Wednesday, January 07, 2009
Well, yesterday afternoon of potty training wasn't nearly as grand as the morning. All Charming was interested in doing was nurse, NURSE, NURSE. Considering I would love to wean the child as soon as potty training is underway, you can imagine that I was thrilled. Clingy and nursing was not how I pictured the afternoon going.
The good news was that his nap was dry. Particularly good because he had on cotton pants and was sleeping ON me while he nursed. You can imagine my frustration when he wouldn't potty when he woke.
"Chur," he demanded.
He went to bed really early though. Should have been my first clue.
Yes, he puked all over his bed.
And on my shoulders. Both of them.
And the lamby. The source of comfort when one is ill.
Why must children always puke in the dark?
Dry night. Potty in the morning. Acting normal. Then, whamo!, midmorning, "Chur," he demanded. I insisted he sit on the potty first. He did. He walked away from the dry potty. Poo'd all over the floor. Drove his dump truck through it and around the loop of the house.
Cleaned the boy. Cleaned the mess. Nursed all afternoon. Yes, approximately four hours. While sleeping. In cotton pants. ON me.
Stayed dry. (glory)
When we went to pick up the kids from school, he puked all over himself.
My advice. Don't potty train while child is puking. Or maybe do. He stays dry great lengths of time. Maybe because all his fluids are coming out the top half.
Tuesday, January 06, 2009
I apologize in advance.
Any of you that have been through it will sort of understand. It is all I will think about for several weeks. How long has it been? How much have I cleaned out of the carpets? Should I give up?

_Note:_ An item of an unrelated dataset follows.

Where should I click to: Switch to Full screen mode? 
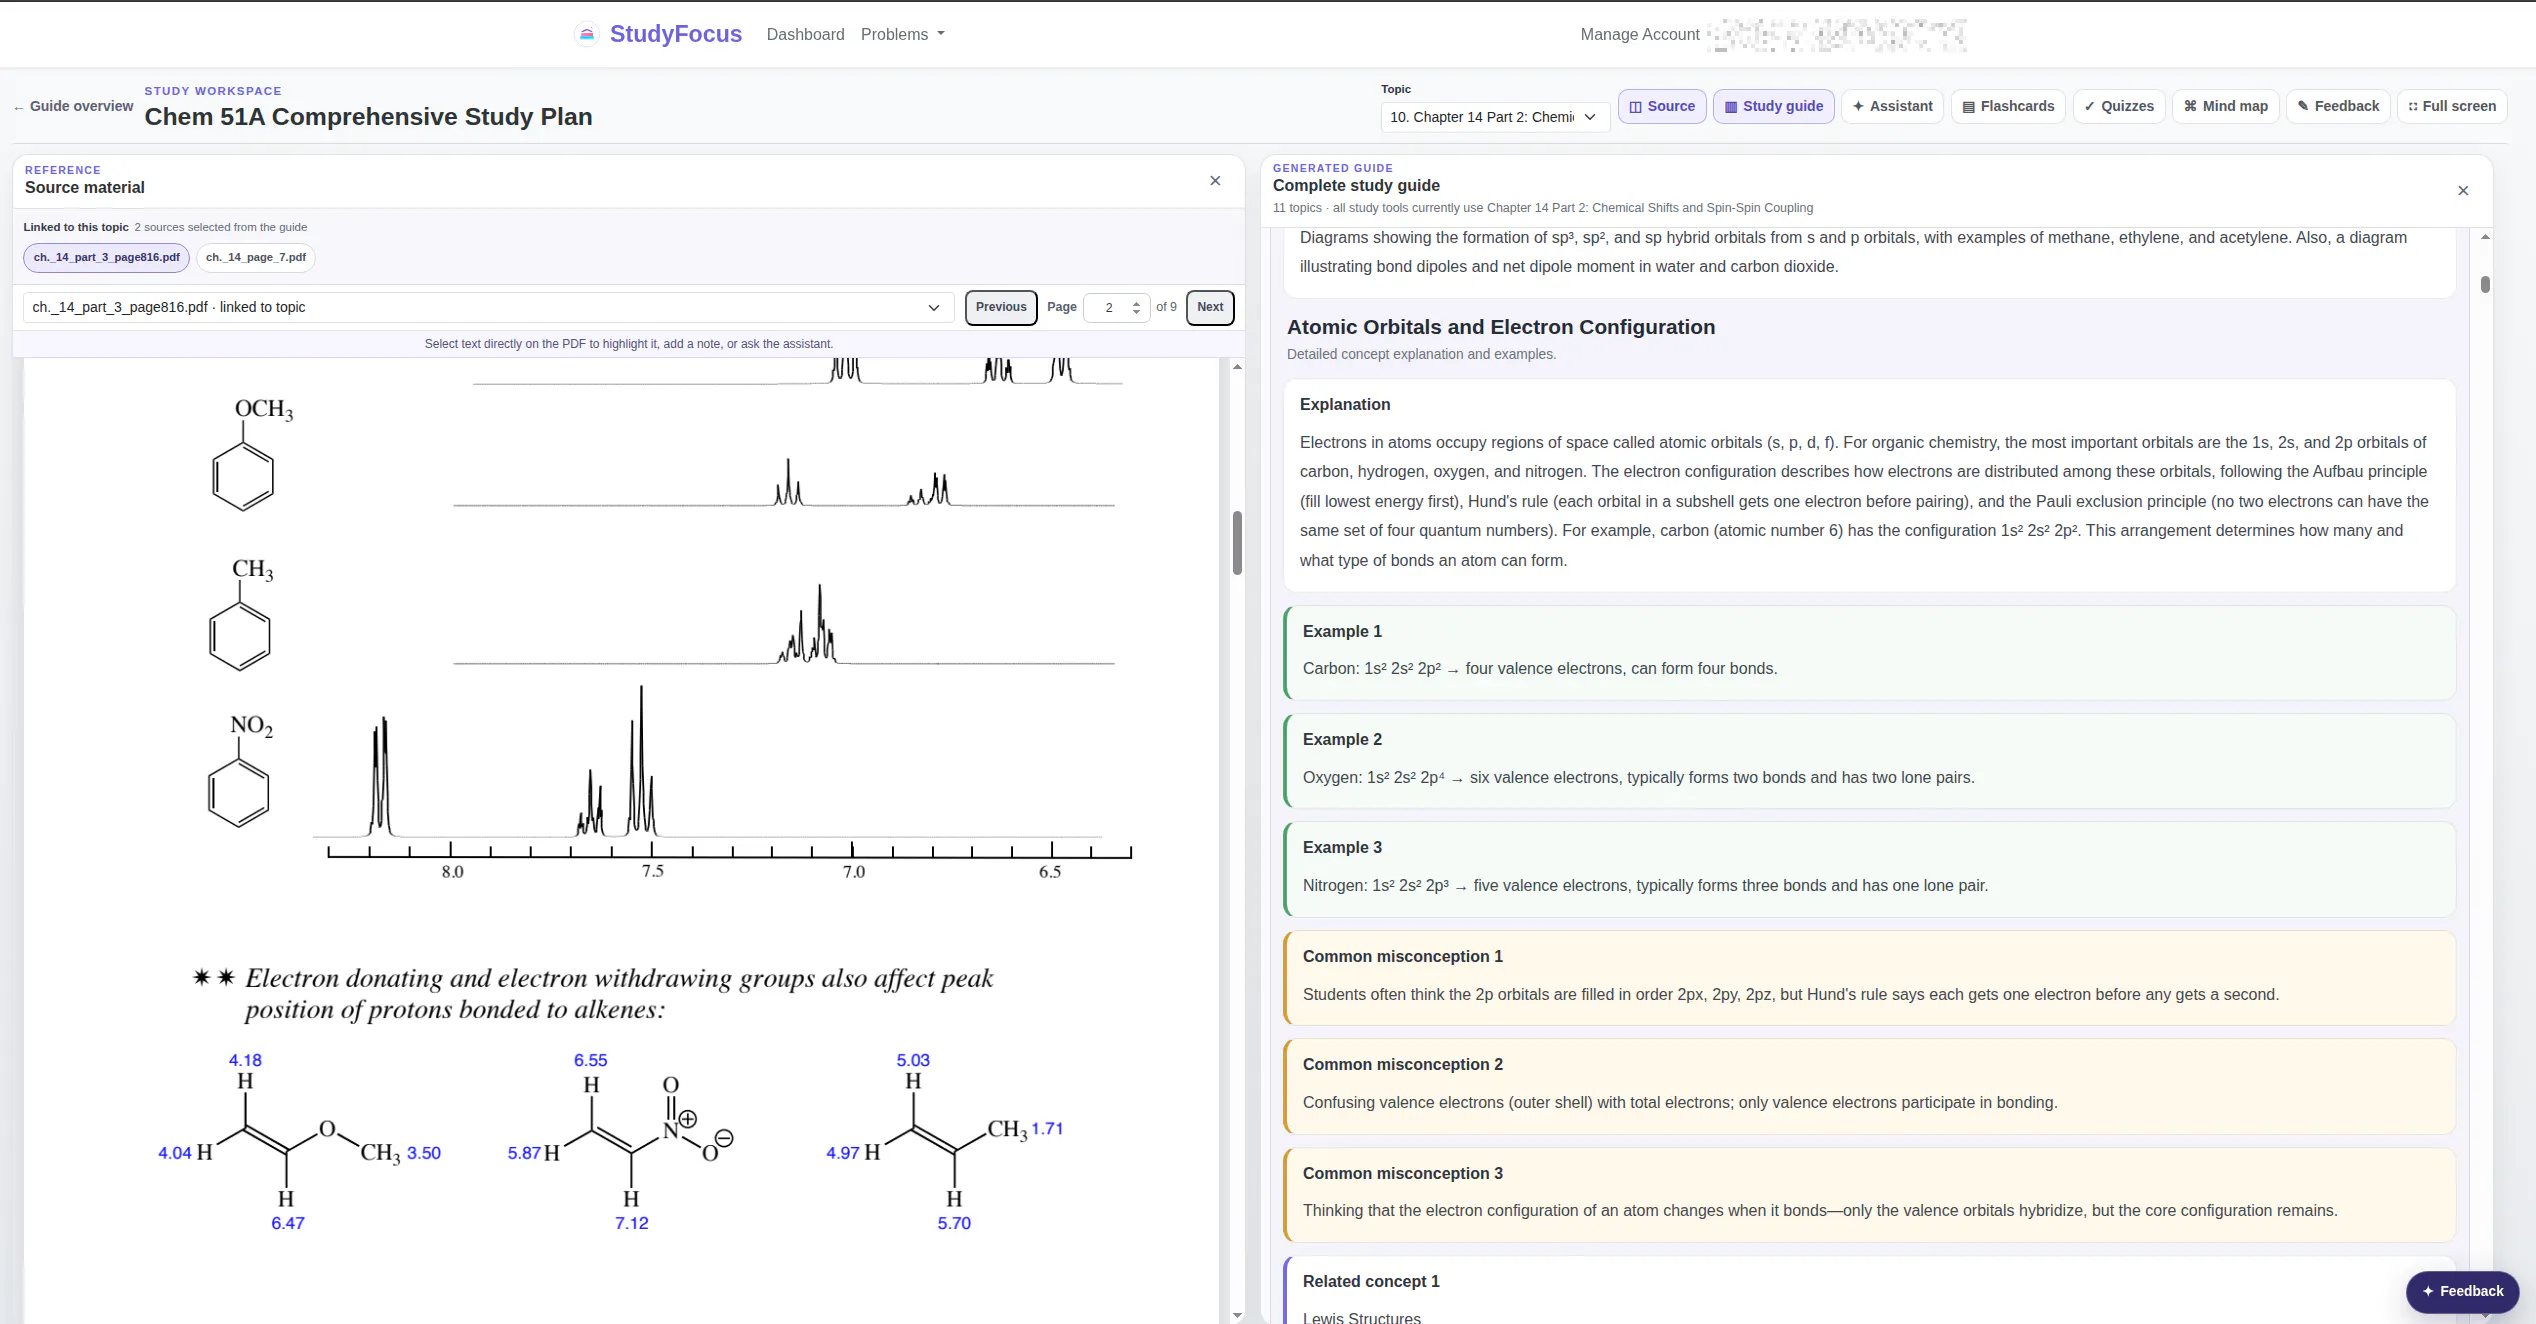[x=2452, y=106]
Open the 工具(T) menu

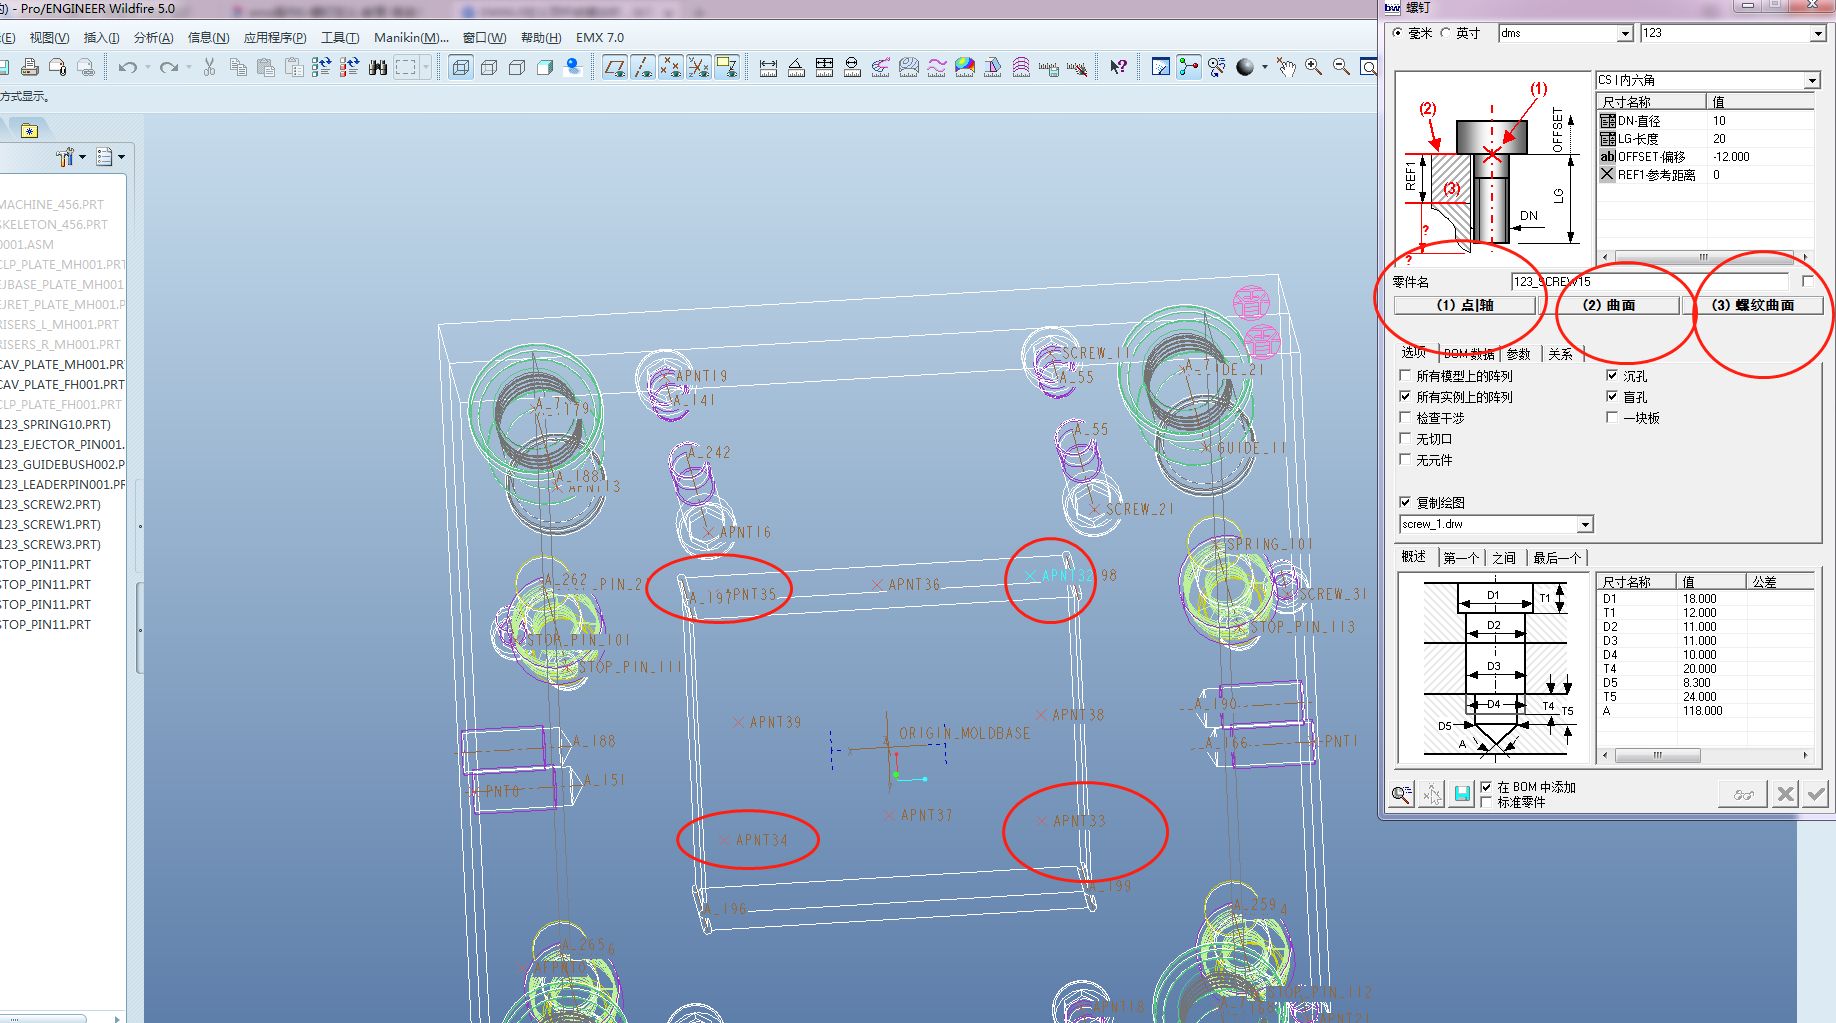[x=339, y=38]
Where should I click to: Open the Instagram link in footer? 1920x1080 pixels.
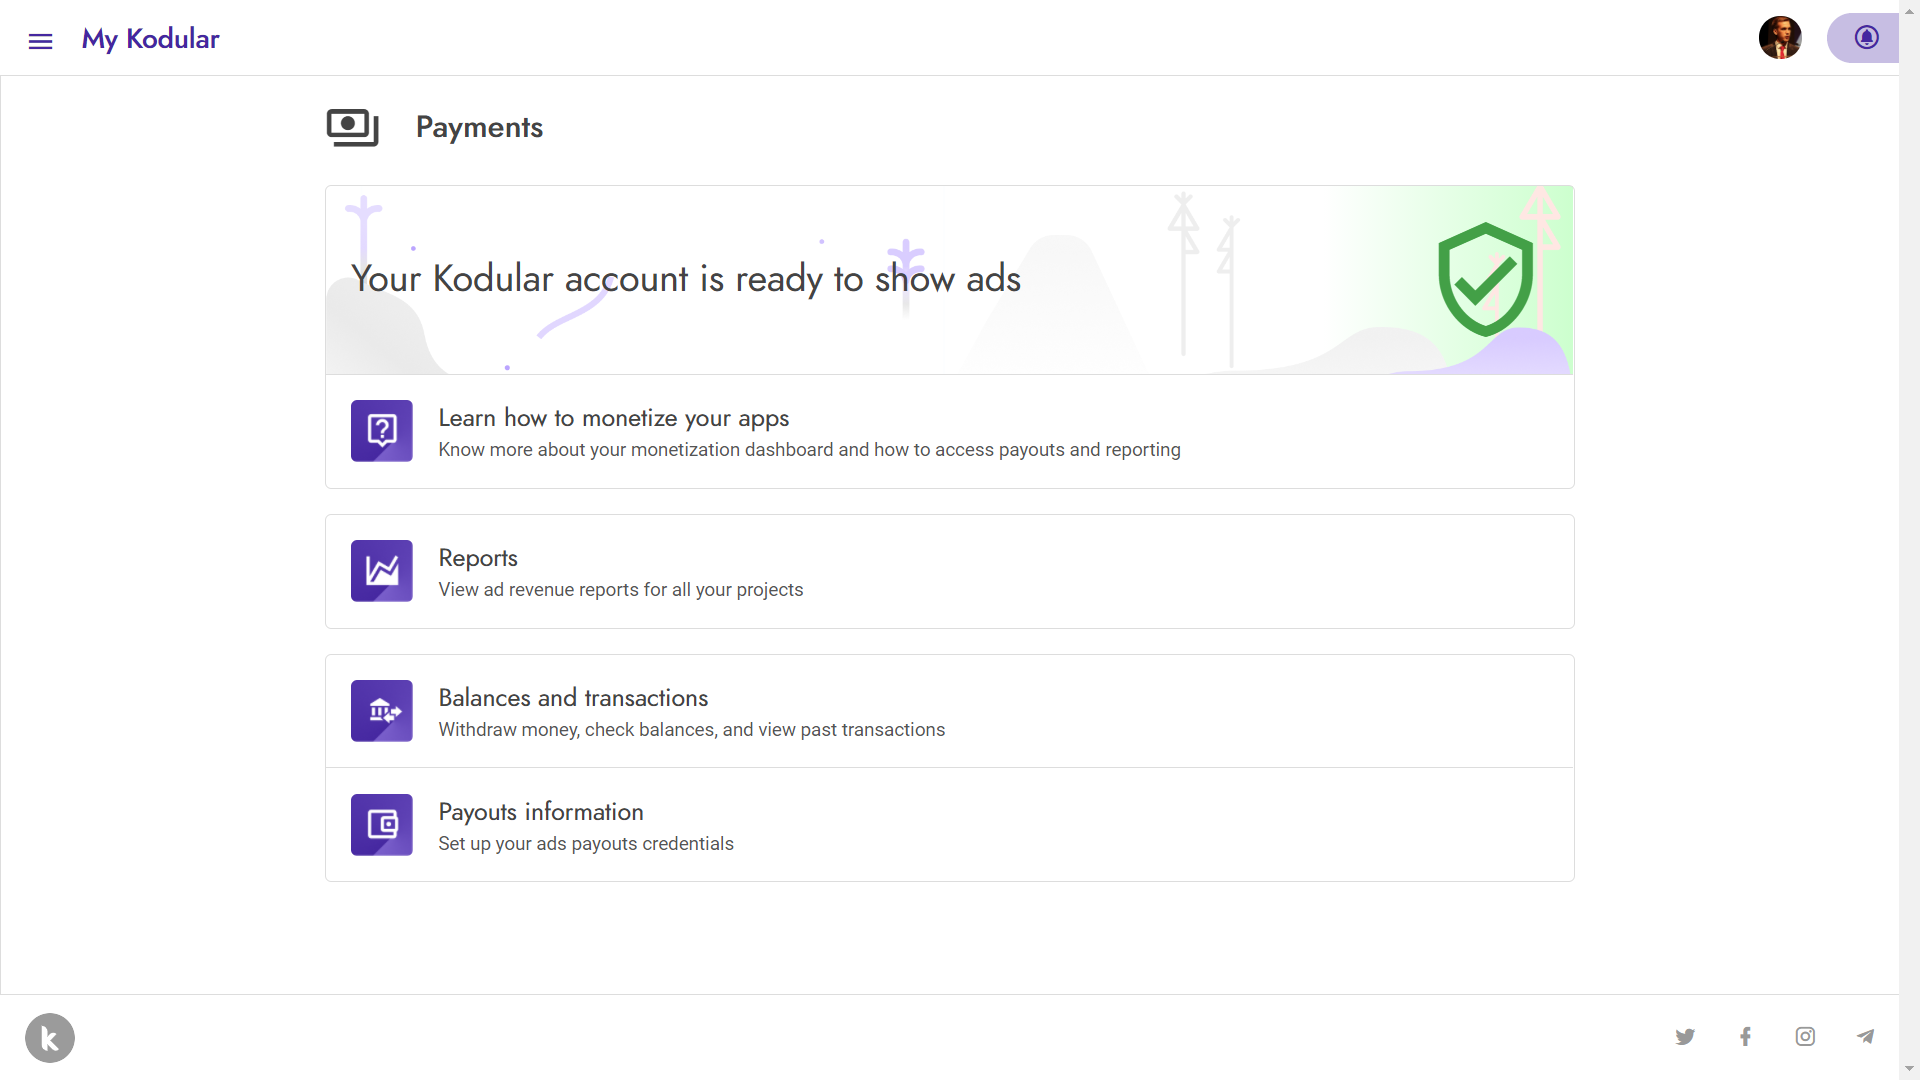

I would love to not blog about it, but if I don't, I might go black. There is only a micron of space left in my brain to think about anything else. Hopefully that micron will often trickle its way onto the blog. But for now, here goes:
Potty training, day 1:
I was going to wait until January 6 to begin. Take January 5 as a vacation day, per se, and hit the ground running. But as all good kids do, Charming made a liar of me. He had a dry diaper after 2.5 hours. So I asked him if he wanted to go potty and get an m&m. He said "yeah." I got the potty out of the garage. I took off his diaper and sat him on it. He ricocheted off the potty like it was giving him an electric shock. The potty was approximately -14 degrees.
I offered to take him upstairs to the big potty. He refused and tried to warm up the throne. Ricocheted off it again.
Trust me, this is going somewhere.
Finally sat on the throne and went.
Yes, he did.
Unless you count all the other first tries of the last 6 months.
Got an m&m. Liked it so much he sat down and squeezed out a little more. Got another.
Diapered. Put to bed.
Got up this AM with a dry diaper.
Yes, he did.
Pottied. Got an m&m. Wanted his new Cars pants that I promised if he would poo.
Yes, I'm a weenie and did let him have them. Forty-five minutes later, he wanted to go again. Dribbled a bit in his pants. Recognized it and stopped. Sat on the throne and went. Again.
And I think (HOPE!) that is the only play by play I will give this potty training session. I'm just so darned excited that we don't seem to have the release problem I've had with other kids. And he seems to want to succeed. Yes, I'm only 12 hours in. But usually by 12 hours in I've cleaned up thirteen messes and had zero successes.
So, I'm praising God this morning. And thanking Charming.
As for my January "goals?"
I plead the fifth.
Friday, January 02, 2009
If it kills me.
And today I got my first email newsletter from Huggies Pull-Ups about potty training. "Could it be time?"
Which I think is funny since so many people don't start until after two.
I'll take that as confirmation.
I might have to go buy my carpet wet vac first.